PROVIDED DATA |
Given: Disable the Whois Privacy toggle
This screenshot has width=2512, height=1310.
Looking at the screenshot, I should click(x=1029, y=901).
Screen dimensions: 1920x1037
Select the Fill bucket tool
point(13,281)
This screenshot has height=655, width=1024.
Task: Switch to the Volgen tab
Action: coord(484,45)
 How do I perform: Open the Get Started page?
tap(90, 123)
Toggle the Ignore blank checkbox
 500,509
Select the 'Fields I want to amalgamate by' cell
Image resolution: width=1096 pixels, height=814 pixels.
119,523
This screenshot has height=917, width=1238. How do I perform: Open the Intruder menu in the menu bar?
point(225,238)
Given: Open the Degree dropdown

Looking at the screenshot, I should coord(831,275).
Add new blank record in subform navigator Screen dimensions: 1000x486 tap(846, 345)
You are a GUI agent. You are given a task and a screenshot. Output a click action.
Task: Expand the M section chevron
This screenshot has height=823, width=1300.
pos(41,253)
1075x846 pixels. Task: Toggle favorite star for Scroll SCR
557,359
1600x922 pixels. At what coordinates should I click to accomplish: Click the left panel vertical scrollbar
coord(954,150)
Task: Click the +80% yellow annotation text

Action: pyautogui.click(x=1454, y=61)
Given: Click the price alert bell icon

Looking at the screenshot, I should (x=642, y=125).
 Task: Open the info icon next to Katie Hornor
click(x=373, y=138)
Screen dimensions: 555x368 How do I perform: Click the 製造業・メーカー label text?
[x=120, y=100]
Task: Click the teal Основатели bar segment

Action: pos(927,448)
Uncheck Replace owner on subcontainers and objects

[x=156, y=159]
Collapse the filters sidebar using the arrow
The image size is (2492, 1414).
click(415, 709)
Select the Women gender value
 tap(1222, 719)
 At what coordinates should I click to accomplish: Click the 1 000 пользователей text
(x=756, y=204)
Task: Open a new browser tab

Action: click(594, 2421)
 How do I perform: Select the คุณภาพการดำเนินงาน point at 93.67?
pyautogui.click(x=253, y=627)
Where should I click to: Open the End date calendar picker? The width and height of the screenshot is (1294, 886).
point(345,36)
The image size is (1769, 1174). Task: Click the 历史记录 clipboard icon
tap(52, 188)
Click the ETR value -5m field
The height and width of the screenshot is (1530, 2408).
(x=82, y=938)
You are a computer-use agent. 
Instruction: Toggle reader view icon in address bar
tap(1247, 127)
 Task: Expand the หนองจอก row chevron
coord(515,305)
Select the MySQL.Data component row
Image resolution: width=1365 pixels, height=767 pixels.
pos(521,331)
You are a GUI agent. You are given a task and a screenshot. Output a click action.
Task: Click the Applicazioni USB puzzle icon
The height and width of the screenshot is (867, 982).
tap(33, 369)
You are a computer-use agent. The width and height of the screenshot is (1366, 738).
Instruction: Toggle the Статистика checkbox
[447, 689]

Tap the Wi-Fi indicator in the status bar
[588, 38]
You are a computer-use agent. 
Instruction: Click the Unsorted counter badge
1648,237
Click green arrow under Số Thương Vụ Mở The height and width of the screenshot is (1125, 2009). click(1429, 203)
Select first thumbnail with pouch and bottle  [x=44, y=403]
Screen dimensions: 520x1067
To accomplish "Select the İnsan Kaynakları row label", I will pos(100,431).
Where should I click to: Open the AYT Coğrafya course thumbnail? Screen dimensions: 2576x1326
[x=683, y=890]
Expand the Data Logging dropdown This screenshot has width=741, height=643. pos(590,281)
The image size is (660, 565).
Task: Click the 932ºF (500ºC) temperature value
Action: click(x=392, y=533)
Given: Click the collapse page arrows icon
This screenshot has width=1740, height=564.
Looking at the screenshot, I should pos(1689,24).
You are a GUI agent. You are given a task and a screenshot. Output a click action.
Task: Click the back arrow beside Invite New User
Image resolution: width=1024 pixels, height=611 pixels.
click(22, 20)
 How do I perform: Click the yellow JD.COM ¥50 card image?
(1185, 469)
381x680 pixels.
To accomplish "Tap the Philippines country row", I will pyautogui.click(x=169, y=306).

EXERCISE INSTRUCTIONS | Output every line of the records above as a JSON list of strings, one string per line, leaving out blank lines.

WRITTEN ANSWER |
[
  "Given: Disable the Whois Privacy toggle",
  "This screenshot has width=2512, height=1310.",
  "Looking at the screenshot, I should click(x=1029, y=901).",
  "Screen dimensions: 1920x1037",
  "Select the Fill bucket tool",
  "point(13,281)",
  "This screenshot has height=655, width=1024.",
  "Task: Switch to the Volgen tab",
  "Action: coord(484,45)",
  " How do I perform: Open the Get Started page?",
  "tap(90, 123)",
  "Toggle the Ignore blank checkbox",
  " 500,509",
  "Select the 'Fields I want to amalgamate by' cell",
  "Image resolution: width=1096 pixels, height=814 pixels.",
  "119,523",
  "This screenshot has height=917, width=1238. How do I perform: Open the Intruder menu in the menu bar?",
  "point(225,238)",
  "Given: Open the Degree dropdown",
  "Looking at the screenshot, I should coord(831,275).",
  "Add new blank record in subform navigator Screen dimensions: 1000x486 tap(846, 345)",
  "You are a GUI agent. You are given a task and a screenshot. Output a click action.",
  "Task: Expand the M section chevron",
  "This screenshot has height=823, width=1300.",
  "pos(41,253)",
  "1075x846 pixels. Task: Toggle favorite star for Scroll SCR",
  "557,359",
  "1600x922 pixels. At what coordinates should I click to accomplish: Click the left panel vertical scrollbar",
  "coord(954,150)",
  "Task: Click the +80% yellow annotation text",
  "Action: pyautogui.click(x=1454, y=61)",
  "Given: Click the price alert bell icon",
  "Looking at the screenshot, I should (x=642, y=125).",
  " Task: Open the info icon next to Katie Hornor",
  "click(x=373, y=138)",
  "Screen dimensions: 555x368 How do I perform: Click the 製造業・メーカー label text?",
  "[x=120, y=100]",
  "Task: Click the teal Основатели bar segment",
  "Action: pos(927,448)",
  "Uncheck Replace owner on subcontainers and objects",
  "[x=156, y=159]",
  "Collapse the filters sidebar using the arrow",
  "The image size is (2492, 1414).",
  "click(415, 709)",
  "Select the Women gender value",
  " tap(1222, 719)",
  " At what coordinates should I click to accomplish: Click the 1 000 пользователей text",
  "(x=756, y=204)",
  "Task: Open a new browser tab",
  "Action: click(594, 2421)",
  " How do I perform: Select the คุณภาพการดำเนินงาน point at 93.67?",
  "pyautogui.click(x=253, y=627)",
  "Where should I click to: Open the End date calendar picker? The width and height of the screenshot is (1294, 886).",
  "point(345,36)",
  "The image size is (1769, 1174). Task: Click the 历史记录 clipboard icon",
  "tap(52, 188)",
  "Click the ETR value -5m field",
  "The height and width of the screenshot is (1530, 2408).",
  "(x=82, y=938)",
  "You are a computer-use agent. ",
  "Instruction: Toggle reader view icon in address bar",
  "tap(1247, 127)",
  " Task: Expand the หนองจอก row chevron",
  "coord(515,305)",
  "Select the MySQL.Data component row",
  "Image resolution: width=1365 pixels, height=767 pixels.",
  "pos(521,331)",
  "You are a GUI agent. You are given a task and a screenshot. Output a click action.",
  "Task: Click the Applicazioni USB puzzle icon",
  "The height and width of the screenshot is (867, 982).",
  "tap(33, 369)",
  "You are a computer-use agent. The width and height of the screenshot is (1366, 738).",
  "Instruction: Toggle the Статистика checkbox",
  "[447, 689]",
  "Tap the Wi-Fi indicator in the status bar",
  "[588, 38]",
  "You are a computer-use agent. ",
  "Instruction: Click the Unsorted counter badge",
  "1648,237",
  "Click green arrow under Số Thương Vụ Mở The height and width of the screenshot is (1125, 2009). click(1429, 203)",
  "Select first thumbnail with pouch and bottle  [x=44, y=403]",
  "Screen dimensions: 520x1067",
  "To accomplish \"Select the İnsan Kaynakları row label\", I will pos(100,431).",
  "Where should I click to: Open the AYT Coğrafya course thumbnail? Screen dimensions: 2576x1326",
  "[x=683, y=890]",
  "Expand the Data Logging dropdown This screenshot has width=741, height=643. pos(590,281)",
  "The image size is (660, 565).",
  "Task: Click the 932ºF (500ºC) temperature value",
  "Action: click(x=392, y=533)",
  "Given: Click the collapse page arrows icon",
  "This screenshot has width=1740, height=564.",
  "Looking at the screenshot, I should pos(1689,24).",
  "You are a GUI agent. You are given a task and a screenshot. Output a click action.",
  "Task: Click the back arrow beside Invite New User",
  "Image resolution: width=1024 pixels, height=611 pixels.",
  "click(22, 20)",
  " How do I perform: Click the yellow JD.COM ¥50 card image?",
  "(1185, 469)",
  "381x680 pixels.",
  "To accomplish \"Tap the Philippines country row\", I will pyautogui.click(x=169, y=306)."
]